What Is Deposit Passporting?
Simply put, deposit passporting is the electronic movement of a security deposit from one landlord’s benefit to another.
Why Is Deposit Passporting Being Considered?
Currently, when a tenant leaves a rental property the deposit is locked in the tenancy deposit scheme until the landlord confirms its release. This must be done in a timely fashion, and usually within 10 days. This gives the landlord time to inspect the property, and request deductions for damages or unpaid rent.
However, this process also means that tenants who are moving from one buy-to-let property to another must find the deposit for their new home before their first deposit is returned. For many tenants, this means they must either use savings or borrow the money for the new deposit. Not ideal by any stretch of the imagination. Short-term loans can be expensive, and using savings may negate preferential interest on those savings.
Passporting removes the need to find a second deposit. This should stop tenants from being ‘trapped’ in their current home and make it easier for them to move by eliminating the struggle to find a second deposit (albeit, only until the original deposit has been returned).
The Disadvantage of Deposit Passporting
While it sounds like a good idea, there is a glaring problem with deposit passporting. The reason that landlords take a deposit is to protect themselves from a tenant causing damage to a property or not paying rent before they move.
Passporting the deposit to another landlord directly means that the original landlord no longer has a call on that money. A system that allows this to happen would reassure the second landlord that they would get their deposit, but remove the security provided by a deposit – in other words, negate the value of a deposit.
In addition, what if the original landlord discovers damage, or there is unpaid rent that must be made good?
The government has suggested that the first landlord should be able to make a claim on the deposit, and the tenant makes good the deposit amount to the new landlord later. Would this satisfy the new landlord? We don’t think so. Effectively, the deposit is not concrete – it becomes a deposit in name only, until the previous landlord confirms that they will make no claim on it.
Another Policy Not Fully Considered
This smacks of yet another ill-considered sound-bite policy aimed at making life easier for tenants (not a bad objective), but producing a new regulation that will add a ream of red tape, and make life more difficult and costly for buy-to-let landlords.
The announcement was part of a wide-ranging announcement about the UK housing market made by Housing Secretary James Brokenshire. The statement released included the following:
“More than four million people live in the private rented sector, yet when moving home, some tenants can find it a struggle to provide a second deposit to their new landlord – risking falling into debt or becoming trapped in their current home. Ministers want to understand the scale of this problem.

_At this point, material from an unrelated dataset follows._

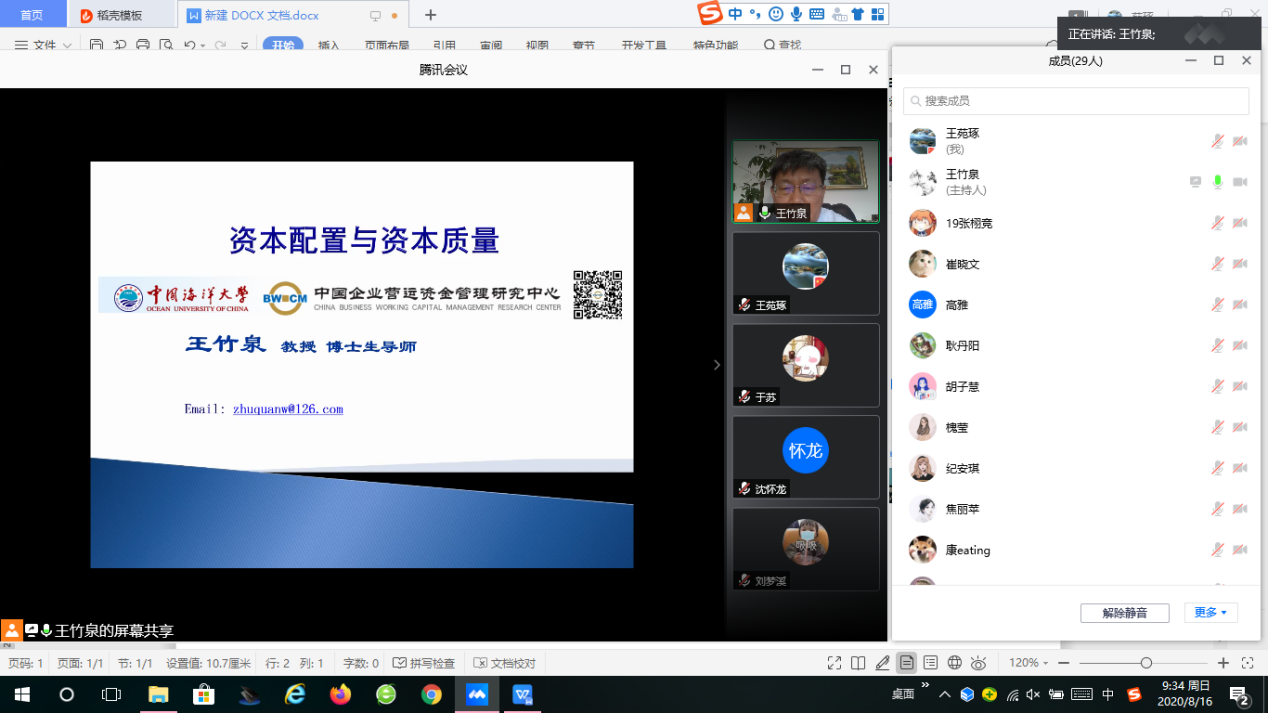Open Firefox from the taskbar
1268x713 pixels.
[x=340, y=695]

“Ministers are inviting proposals to make it easier for renters to transfer deposits directly between landlords when moving from one property to the next. Freeing up deposits and allowing a renter’s hard-earned cash to follow them from property to property – as they move to take that perfect job, to move nearer to family, or find a place that suits their changing needs – will create a fairer housing market that works for all.”
“I am committed to making the process for tenants getting their deposit back much smoother. I want to understand whether there should be a deadline for landlords returning deposits. I also want to look at whether existing initiatives are meeting tenants’ needs and whether the market can offer improved products. Alongside this, I want to look more widely at whether innovative approaches to helping tenants move more easily, including allowing tenants to passport their deposit between tenancies.”

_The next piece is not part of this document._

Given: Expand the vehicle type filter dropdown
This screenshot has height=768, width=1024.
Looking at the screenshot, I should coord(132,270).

The government has now called for evidence from agents and others to develop an ‘innovative solution’.
Here’s a suggestion to the RT Hon James Brokenshire: if you wish to introduce tenancy deposit passporting, then back all tenancy deposits with free government insurance. This would, perhaps, allow deposits to be passported, making it easier for tenants to move and also meet Brokenshire’s other stated objective when he said:
“It is important that good landlords have the confidence to let out their properties safe in the knowledge that a deposit will provide them with reasonable protection from damages to their property. Any improvements to the way deposits are returned at the end of a tenancy will need to ensure that deposits still serve this purpose and that deposit protection continues to work well for both tenants and landlords.”
The final sentence of this statement contains some telling words: “…continues to work well for both tenants and landlords”. Sounds to me like an admission that the tenancy deposit scheme isn’t broken. Why is the government trying to fix something that it says isn’t broken?

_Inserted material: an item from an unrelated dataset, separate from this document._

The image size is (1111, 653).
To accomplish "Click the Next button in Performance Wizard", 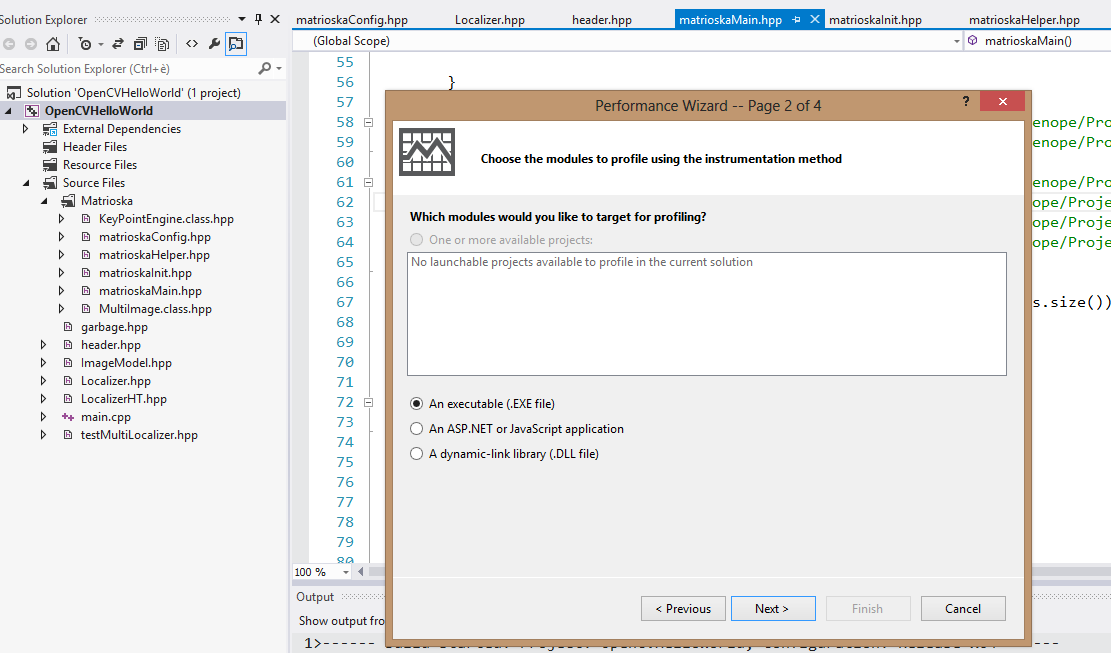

And as for making the system fairer for all – what about the stamp duty that homebuyers and property investors must find on top of the purchase price before buying? I would hazard a guess that this extra expense has stopped many from purchasing a property – as admitted when the government removed stamp duty for first-time buyers.
Tenancy deposit passporting has merit, but must only be introduced with a cast-iron guarantee that landlords will not be disadvantaged. Will, the government provide such a guarantee? If it cannot, then the buy-to-let community should fight this policy.